Il servizio di formazione viene erogato attraverso il ricorso a risorse economiche esterne, attivate attraverso specifici canali di finanziamento.

I canali di finanziamento di cui si avvale Forme sono:

  • Il Fondo sociale europeo (FSE)

Fa parte dei fondi strutturali dell’Unione Europea, ideati per ridurre le differenze nella qualità di vita e nella prosperità esistenti fra regioni europee e Stati membri: serve dunque a incentivare la coesione sociale ed economica. Si tratta di un elemento chiave della strategia UE 2020 per la crescita e l’occupazione, la cui finalità è migliorare la vita dei cittadini comunitari offrendo loro nuove competenze e maggiori opportunità di lavoro. Si accede ai finanziamenti attraverso progetti formativi aderenti ai programmi operativi Regionali e Provinciali del periodo 2014-2020. ForMe supporta gli utenti nella ricerca e nella scelta del finanziamento più coerente alle singole esigenze, attraverso la ricerca di avvisi e bandi inerenti il progetto, la progettazione formativa, la redazione del formulario richiesto dal bando, il coordinamento delle attività, la rendicontazione del progetto formativo. ForMe, inoltre, può partecipare agli avvisi e ai bandi come ente attuatore per conto dell’azienda.

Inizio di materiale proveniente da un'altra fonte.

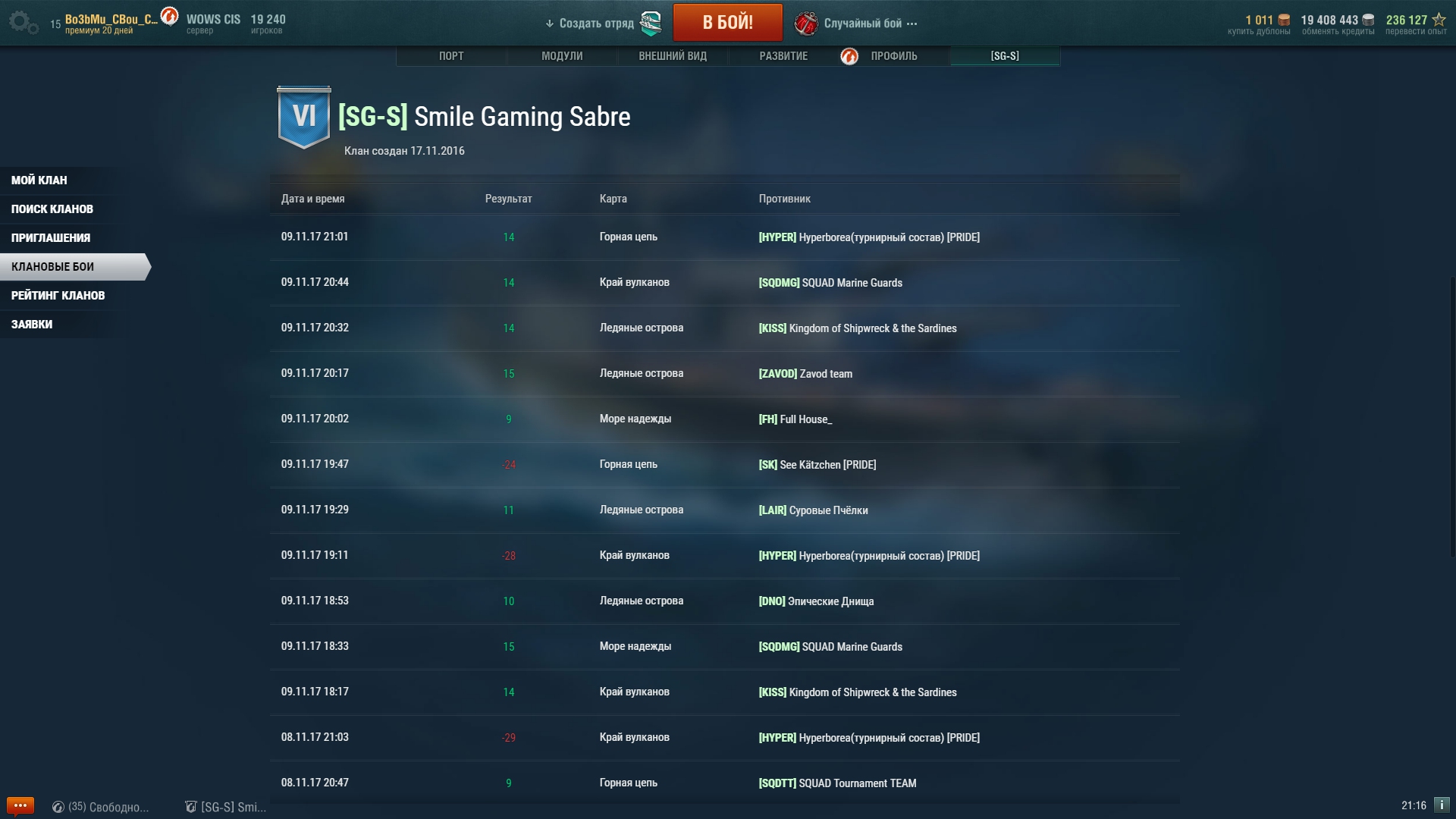Click the free experience star icon
The image size is (1456, 819).
(x=1439, y=20)
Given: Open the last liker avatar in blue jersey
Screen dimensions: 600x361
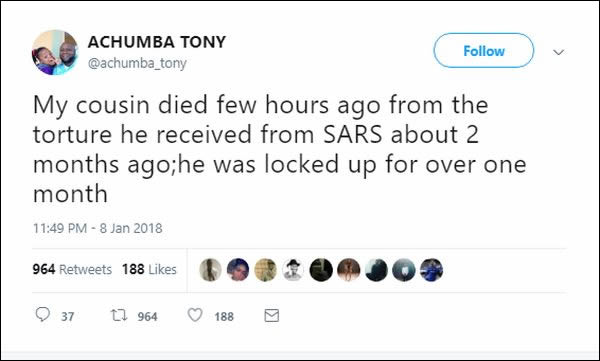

  • Fondi Interprofessionali per la Formazione Continua

Sono previsti dalla legge 388/2000, con la quale si delega ad enti di natura privatistica, costituiti dalle parti sociali, la gestione dei contributi versati dalle aziende per la formazione e l’aggiornamento dei propri dipendenti. La legge consente alle imprese di destinare la quota dello 0,30% dei contributi versati all’INPS alla formazione dei propri dipendenti. I datori di lavoro potranno infatti chiedere all’INPS di trasferire il contributo ad uno dei Fondi Paritetici Interprofessionali, che provvederà a finanziare le attività formative per i lavoratori delle imprese aderenti. I fondi promuovono e finanziano la realizzazione di interventi per la formazione continua dei dipendenti di ogni azienda che aderisce al Fondo.